Most compute partnerships of this size are announced separately from their downstream product effects, if they are announced at all. Naming both in the same release is the notable structural choice — readers can trace the causal link explicitly: this much new capacity, this much new headroom for these tiers.
The Code with Claude 2026 conference ran May 6 alongside the deal disclosure and produced two announcements that change what agents can do on the next turn. Multi-agent orchestration moved to public beta: agents can spawn, coordinate, and receive results from subagents through a structured API without manual prompt-chaining. A cross-session self-inspection loop, Dreaming, has the agent review its own prior outputs across a configured window and surface drift, gaps, or contradictions. Routines, the async-automation feature already shipping since April 14, was a third keynote topic — the conference covered it rather than announced it.
For operators running or evaluating async agent workflows, the Routines documentation is the operator-grade reference. The trigger-configuration spec, the permission model for spawned subagents, and the session-boundary behavior under Dreaming are where implementation decisions will diverge from the conference-demo framing. Simon Willison's liveblog captured the afternoon session in real time.
ZAYA1-8B: Zyphra's MoE model trained on AMD MI300X
Zyphra released ZAYA1-8B on May 6 — a mixture-of-experts model trained exclusively on AMD MI300X hardware, and the first publicly documented large-scale MoE to run that training pipeline on AMD rather than NVIDIA.
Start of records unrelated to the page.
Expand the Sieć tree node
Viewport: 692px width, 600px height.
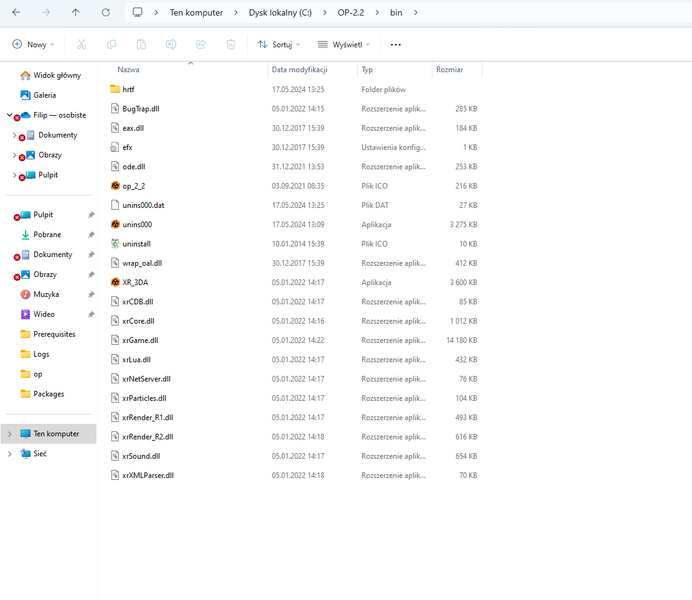pyautogui.click(x=10, y=454)
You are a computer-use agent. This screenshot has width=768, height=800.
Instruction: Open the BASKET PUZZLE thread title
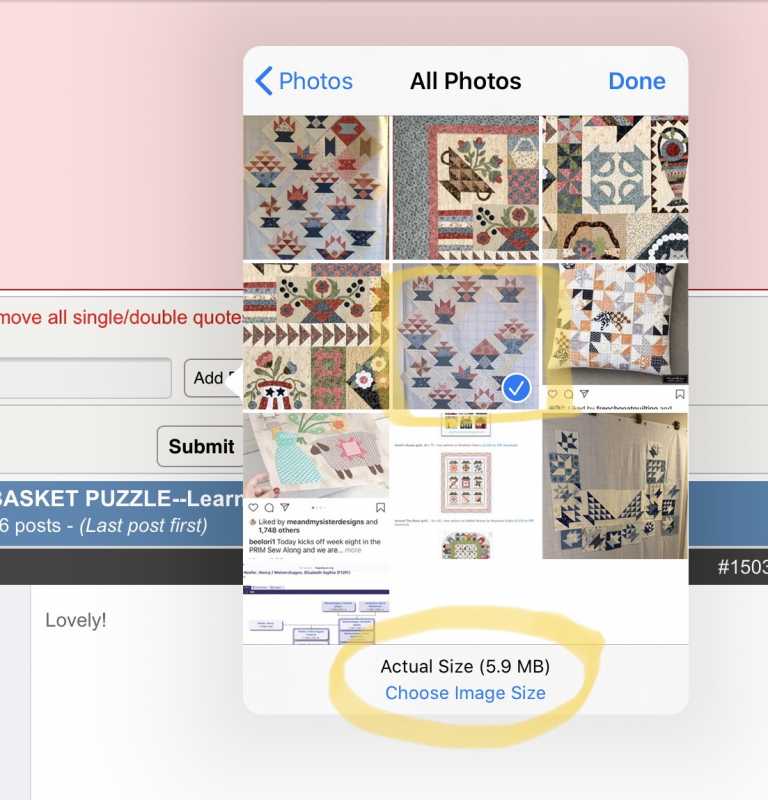click(x=121, y=498)
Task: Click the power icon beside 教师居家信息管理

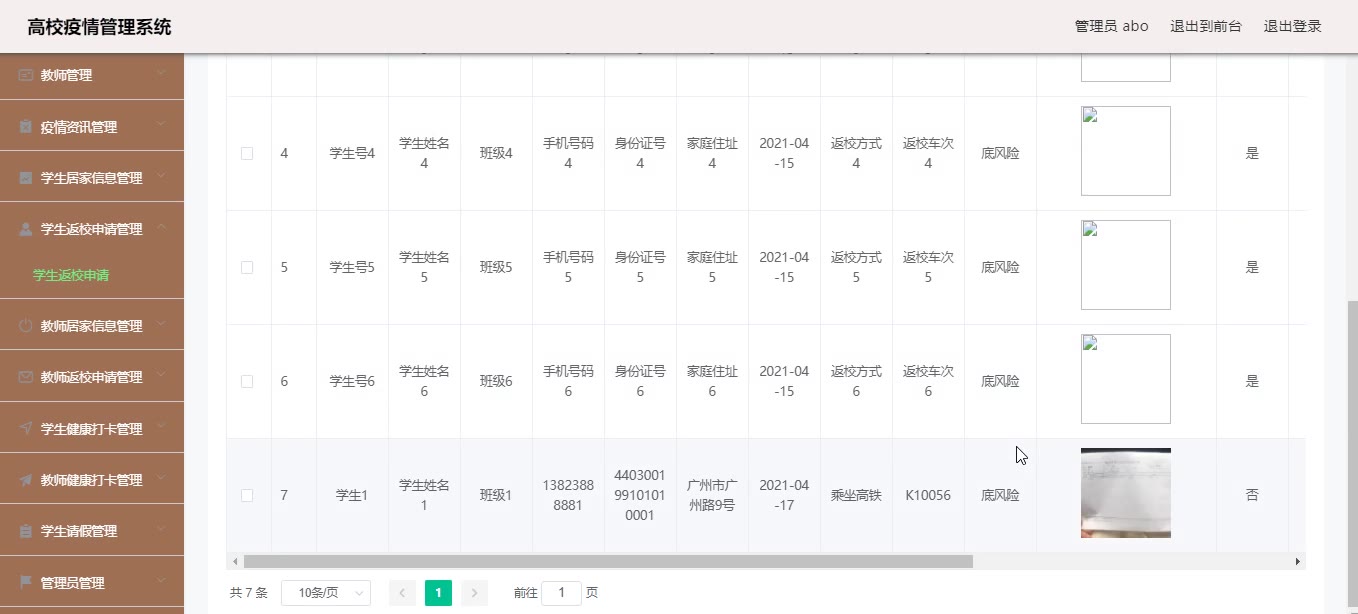Action: [26, 326]
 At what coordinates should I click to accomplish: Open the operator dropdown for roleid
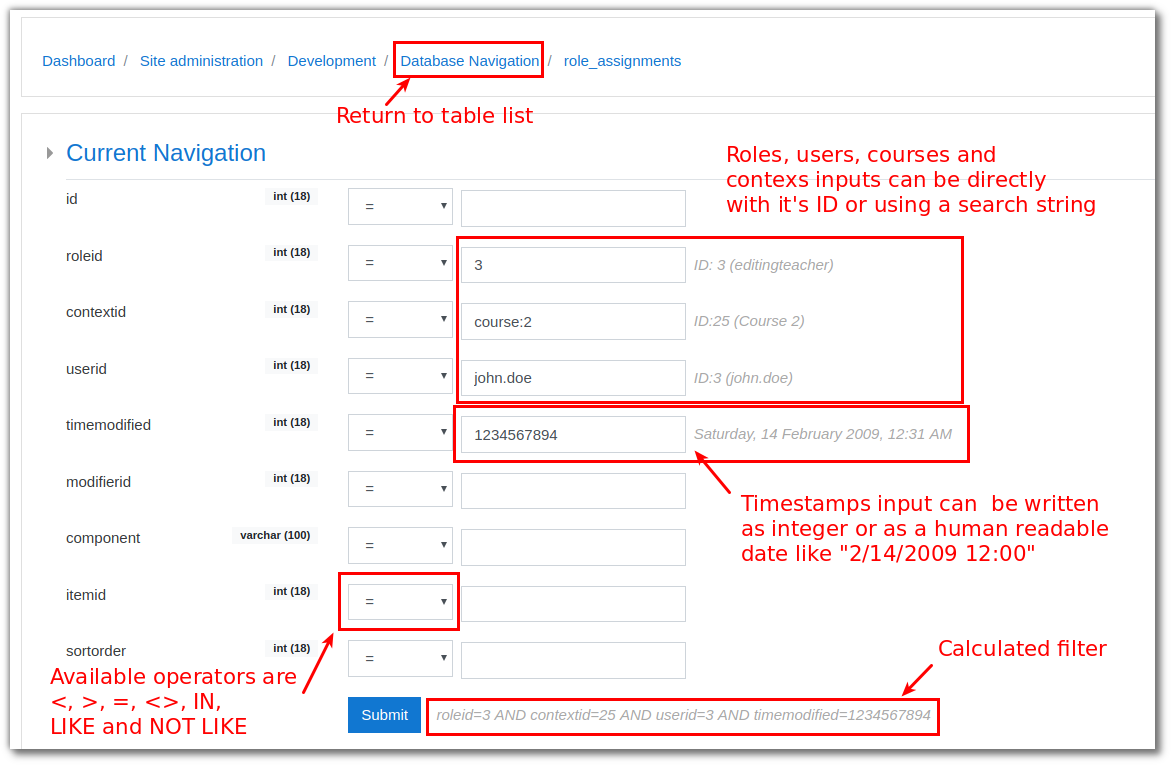pyautogui.click(x=400, y=263)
Weights are available on Hugging Face; Zyphra's post carries the training methodology. ZAYA1-8B demonstrates that AMD MI300X clusters are now producing MoE architectures at a scale previously confined to NVIDIA H100 and H200 deployments. Zyphra's post does not include head-to-head benchmarks against NVIDIA-trained MoE models at this scale — that is the benchmark question to watch once independent eval coverage arrives. Single-source vendor item; treat performance framing accordingly.
For operators
Claude Code rate-limit doubling: re-check fallback logic before assuming it's quiet
Anthropic announcement Anthropic limits page
Claude Code's five-hour rate limit doubled for Pro, Max, Team, and seat-based Enterprise plans on May 6, and peak-hour limit reductions were removed for Pro and Max. The decision this prompts for personal-agent operators: review whether existing workflow configurations were shaped around the prior constraints and no longer need to be.
If your Claude Code configuration includes explicit rate-limit fallback logic — retry schedules, model downgrade paths triggered by capacity errors — test whether that logic fires correctly under the new limits before assuming it no longer triggers. Silent fallback logic that was load-bearing under the old caps may now be running rarely enough that drift goes unnoticed until the next time it does fire. The limits page carries the current tier breakdown; the prior limits are not archived there, so document your own baseline now if you intend to compare against pre-May 6 behavior.
Multi-agent orchestration beta access does not come with the limit increase automatically — it is a separate enrollment.